Тогда, в кузове армейского грузовика, он сказал, что "завязывает" писать. Будет только снимать. Я пыталась отговорить его, так как складывать слова ему удавалось гораздо лучше, чем многим. Но он был неумолим. Променяв клавиатуру на камеру, прошел суровую школу фриланса. Снимал всевозможные митинги и суды "для себя", потом бегал по редакциям, предлагая свои снимки. Попадал в громкие истории - на митинге задержали, приняв за протестующего. Снимки публиковались на лентах РИА Новости, в Коммерсанте, у нас в "РГ". Стал настоящим профи в фотографии.

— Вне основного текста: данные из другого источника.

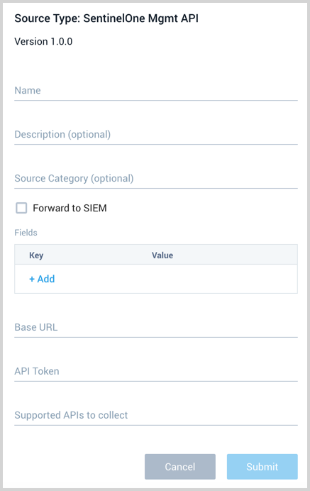
Task: Click the Fields section label
Action: click(x=26, y=232)
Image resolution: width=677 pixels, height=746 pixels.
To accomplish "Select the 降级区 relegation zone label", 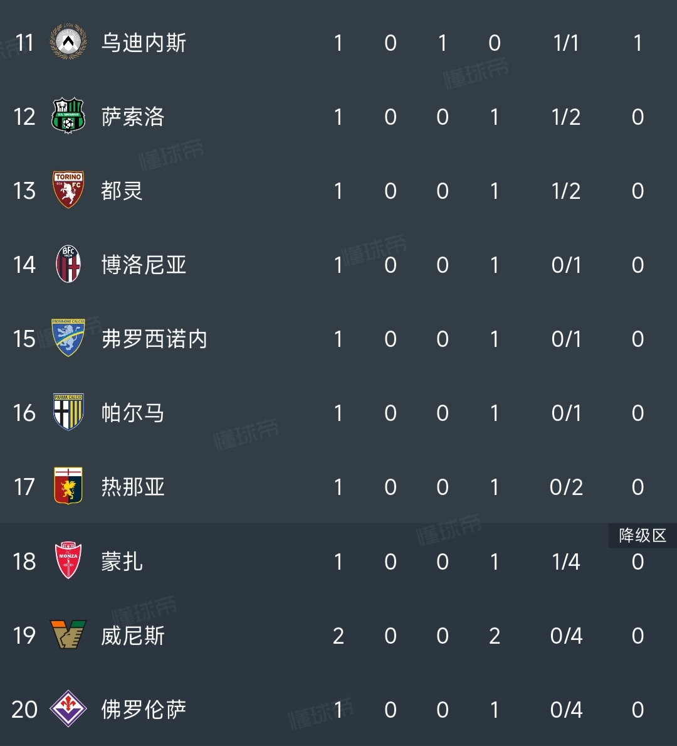I will pos(643,536).
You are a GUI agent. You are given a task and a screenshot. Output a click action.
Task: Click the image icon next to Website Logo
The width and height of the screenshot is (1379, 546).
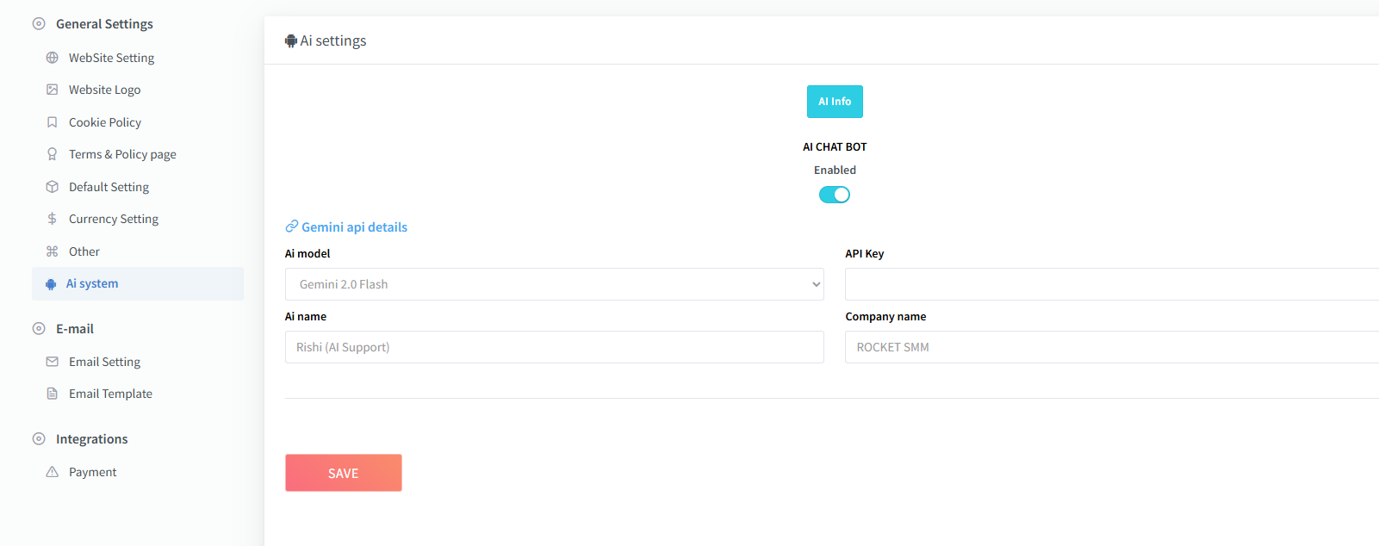(53, 90)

Потом была премия "Искра", потом война. Он всегда рвался на передний край. Так и пошла череда. Война - премия - война - "Серебряная камера". Между ними обрывочные рассказы, записи коллег про то, что их где-то задержали, где то-не пустили с техникой и бронежилетами. Посты-рассказы Дмитрия Стешина, в которых Стенин такой, каким мы его знали. Репортер-одиночка с классической музыкой в наушниках, способный выжить в любых условиях. Но не под шквалом огня по мирным жителям в братоубийственной войне.
Коллеги из "Российской газеты" приносят соболезнования родителям и близким Андрея.